Answer these from the passage about Cottenie:
1. In the mentorship program, who serves as mentors?
2. What does Cottenie especially look forward to addressing?
3. How many graduate students has Cottenie advised?

**** Source document

Bradshaw highlighted specific projects of Cottenie’s including a mentorship program, with graduate students serving as mentors, to help senior undergraduates better see opportunities in graduate studies; the restructuring of the department’s graduate studies website to make graduate program requirements and processes more transparent, and ultimately improve program governance; and a quantification of gender bias in the department’s ranking of graduate student scholarship applications, which resulted in changes in review and adjudication processes.

“I especially look forward to working to address barriers that graduate students from underrepresented communities experience during their studies, and thereby build upon that which I sought to achieve at the departmental level,” says Cottenie.

As a key element of his research program, which focuses on freshwater community ecology, Cottenie has advised over 20 graduate students. He has served on advisory committees of more than 40 others. As shared on his personal research website, Cottenie views the supervision of graduate students as an adaptive science, and one that benefits from explicit attention to expectations of both student and advisor.

********
**** Supplied material

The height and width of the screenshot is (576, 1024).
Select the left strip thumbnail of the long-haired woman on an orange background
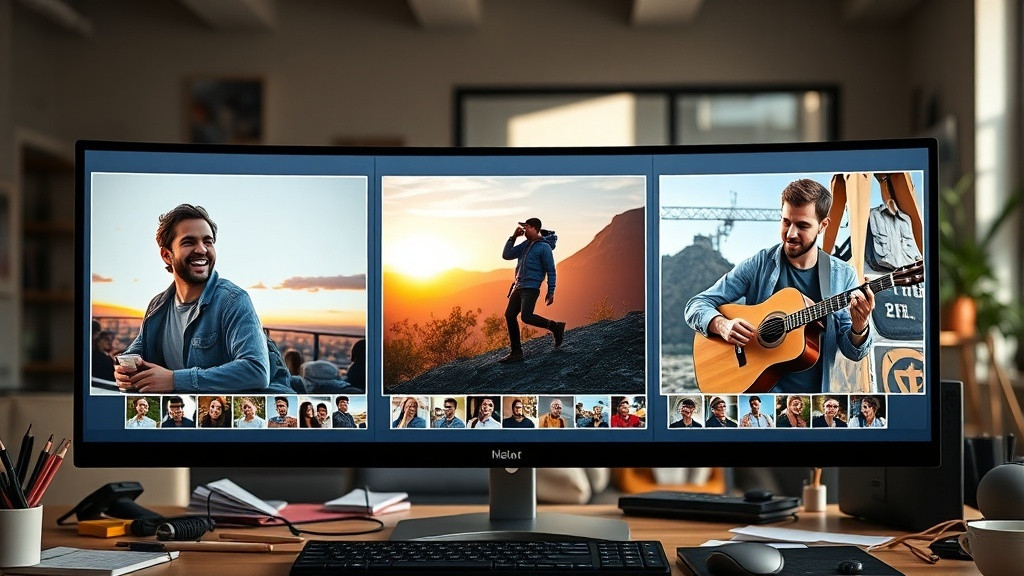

********

▶ The output
1. Graduate students.
2. Barriers that graduate students from underrepresented communities experience during their studies.
3. Over 20.